Age-related skeletal changes, such as osteoporosis, are closely related to imbalanced bone remodeling characterized by elevated osteocyte apoptosis and osteoclast activation [58]. Recently, a study has demonstrated for the first time that AMSCs exosomes inhibits induced osteocyte apoptosis and osteocyte-mediated osteoclastogenesis [59]. The use of AMSCs as a regenerative therapy for osteoporosis is a topic of current interest, as it could potentially reduce the susceptibility of fractures and increase lost mineral density [60]. Mirsaidi et al. evaluated the use of AMSCs as a treatment strategy for age-related osteoporosis, both in vitro and in vivo [61]

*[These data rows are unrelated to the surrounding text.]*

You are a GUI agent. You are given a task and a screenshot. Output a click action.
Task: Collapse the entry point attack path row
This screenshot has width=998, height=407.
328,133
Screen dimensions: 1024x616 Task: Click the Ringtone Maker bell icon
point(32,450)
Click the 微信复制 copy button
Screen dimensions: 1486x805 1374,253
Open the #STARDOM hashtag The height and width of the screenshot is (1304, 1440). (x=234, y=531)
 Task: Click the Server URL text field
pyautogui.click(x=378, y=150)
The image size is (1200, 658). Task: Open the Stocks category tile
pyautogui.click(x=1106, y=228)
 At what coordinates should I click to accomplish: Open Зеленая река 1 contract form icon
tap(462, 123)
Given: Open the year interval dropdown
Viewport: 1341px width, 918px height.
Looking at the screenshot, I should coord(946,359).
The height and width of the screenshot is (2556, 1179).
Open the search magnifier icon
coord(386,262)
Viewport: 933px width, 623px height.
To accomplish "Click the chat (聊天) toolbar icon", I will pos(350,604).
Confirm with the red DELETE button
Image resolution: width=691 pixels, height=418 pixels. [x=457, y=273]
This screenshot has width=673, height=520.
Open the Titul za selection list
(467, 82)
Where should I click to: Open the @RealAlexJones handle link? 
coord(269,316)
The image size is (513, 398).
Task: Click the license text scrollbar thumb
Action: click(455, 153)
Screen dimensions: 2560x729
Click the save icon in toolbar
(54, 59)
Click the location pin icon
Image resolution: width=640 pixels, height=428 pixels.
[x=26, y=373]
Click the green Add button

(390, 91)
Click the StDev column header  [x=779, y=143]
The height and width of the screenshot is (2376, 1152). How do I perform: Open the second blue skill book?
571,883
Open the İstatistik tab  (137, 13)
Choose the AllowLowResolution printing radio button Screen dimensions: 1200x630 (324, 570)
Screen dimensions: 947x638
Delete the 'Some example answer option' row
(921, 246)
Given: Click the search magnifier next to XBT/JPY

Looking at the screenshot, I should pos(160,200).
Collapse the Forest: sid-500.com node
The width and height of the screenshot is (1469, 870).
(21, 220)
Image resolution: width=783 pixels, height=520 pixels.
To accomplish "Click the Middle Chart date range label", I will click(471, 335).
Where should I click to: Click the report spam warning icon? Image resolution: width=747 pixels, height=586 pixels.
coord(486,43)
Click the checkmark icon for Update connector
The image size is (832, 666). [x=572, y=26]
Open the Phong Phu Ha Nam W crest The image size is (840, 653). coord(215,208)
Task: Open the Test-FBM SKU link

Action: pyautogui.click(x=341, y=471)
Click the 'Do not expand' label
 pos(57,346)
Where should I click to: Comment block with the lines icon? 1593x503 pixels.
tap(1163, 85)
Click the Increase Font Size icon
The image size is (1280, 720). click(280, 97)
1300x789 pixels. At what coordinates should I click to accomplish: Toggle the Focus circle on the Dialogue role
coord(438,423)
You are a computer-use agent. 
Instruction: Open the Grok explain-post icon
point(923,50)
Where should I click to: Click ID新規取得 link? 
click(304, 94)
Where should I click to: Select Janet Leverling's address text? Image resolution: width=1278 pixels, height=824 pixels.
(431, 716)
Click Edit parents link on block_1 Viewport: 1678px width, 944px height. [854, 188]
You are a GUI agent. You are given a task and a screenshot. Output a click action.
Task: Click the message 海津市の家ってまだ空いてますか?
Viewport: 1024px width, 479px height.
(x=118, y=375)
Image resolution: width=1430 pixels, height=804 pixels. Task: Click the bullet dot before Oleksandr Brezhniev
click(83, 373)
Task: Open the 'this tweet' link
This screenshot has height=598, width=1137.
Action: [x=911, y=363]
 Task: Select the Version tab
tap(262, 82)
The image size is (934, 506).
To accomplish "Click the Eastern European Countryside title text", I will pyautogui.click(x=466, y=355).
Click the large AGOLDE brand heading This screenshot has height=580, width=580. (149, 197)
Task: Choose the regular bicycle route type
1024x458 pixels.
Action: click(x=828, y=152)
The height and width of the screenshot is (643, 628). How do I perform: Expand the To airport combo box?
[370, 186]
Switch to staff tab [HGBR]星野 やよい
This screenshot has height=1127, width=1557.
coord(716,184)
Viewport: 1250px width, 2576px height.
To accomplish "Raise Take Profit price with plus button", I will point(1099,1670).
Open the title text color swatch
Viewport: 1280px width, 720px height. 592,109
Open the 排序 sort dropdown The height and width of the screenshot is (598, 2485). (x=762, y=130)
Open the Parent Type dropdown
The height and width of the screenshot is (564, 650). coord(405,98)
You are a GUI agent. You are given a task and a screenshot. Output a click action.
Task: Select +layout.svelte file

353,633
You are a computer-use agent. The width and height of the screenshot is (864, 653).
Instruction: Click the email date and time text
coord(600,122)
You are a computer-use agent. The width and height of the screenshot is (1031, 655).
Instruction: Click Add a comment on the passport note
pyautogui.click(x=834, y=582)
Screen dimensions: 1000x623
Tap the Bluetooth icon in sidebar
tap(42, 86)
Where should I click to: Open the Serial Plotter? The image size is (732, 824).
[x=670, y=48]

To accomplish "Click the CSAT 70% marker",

Avascular necrosis (AVN), also known as osteonecrosis, of the femoral head, is a debilitating disorder that causes necrosis, bone structure collapses, bone destruction, and consequently, pain and joint dysfunction [62]. Despite that BM-MSCs have been used as a cellular therapeutic option for treatment of AVN of the femoral head, limited success has been achieved. Wyles et al. demonstrated that AMSCs outperformed BM-MSCs in growth rate and bone differentiation potential in the setting of AVN, suggesting they could provide a more-potent regenerative therapeutic strategy [63].